Yes, Victor thought privately. To Loki, he said, "That is not the point of the discussion."
"It's related," Loki argued. "If they cannot be conquered, then the resources that you are lauding as reason not to destroy them is rendered a moot point."
"This is your problem, Loki," Victor told him calmly. He took a sip from his own glass, pleased to find nothing seemed off about the taste, but still on the edge of being weary of what Loki could have potentially done to it. "Once you cannot have something, you wish to destroy it. Asgard, Thor, Midgard. This is why you go through allies like tissue and treat every realm you tread upon as if it is paper, ready to be thrown away once you've written upon both sides."
"You're a dragon, Victor, treating everything you get your hands like it is gold. But you will never spend it, nor is everything so very precious as to require hoarding."
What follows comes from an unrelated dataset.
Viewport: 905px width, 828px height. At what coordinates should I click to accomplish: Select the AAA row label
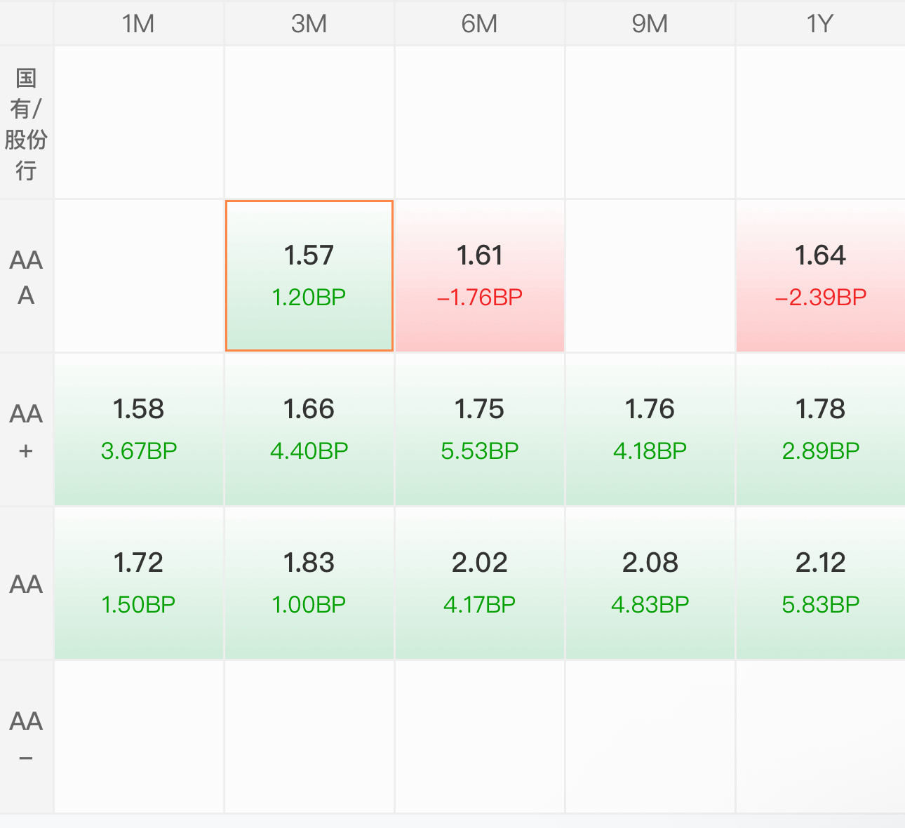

"Nor is everything so worthless that you should consider it trash the moment you cannot collect it yourself."
Loki sat up straighter, near to glaring with the serious regard he gave Victor. "Asgard is a cesspool of brain dead brigands that don't deserve to be saved."
"Perhaps," Victor replied. Loki would bristle that Victor was not agreeing with him, but without outright dispute he would not go into a frenzy. The god was not yet so uncontrolled. "But you are you truly willing to destroy what could so easily be bent to your will instead?" Loki glowered silently. "Do you even have the power to destroy them?"
"Of course I do!" Loki answered with an offended look.
"How?"
"Ragnarok, obviously," Loki told him. "I am it's trigger. I can very easily put it into motion."
"You will be caught up in that as well," Victor pointed out. "You are so willing to destroy them that you will destroy yourself, as well?"
"Yes," Loki answered without hesitation. "You underestimate my hate for them." Then, only slightly more quietly, he added, "And you overestimate my love of myself."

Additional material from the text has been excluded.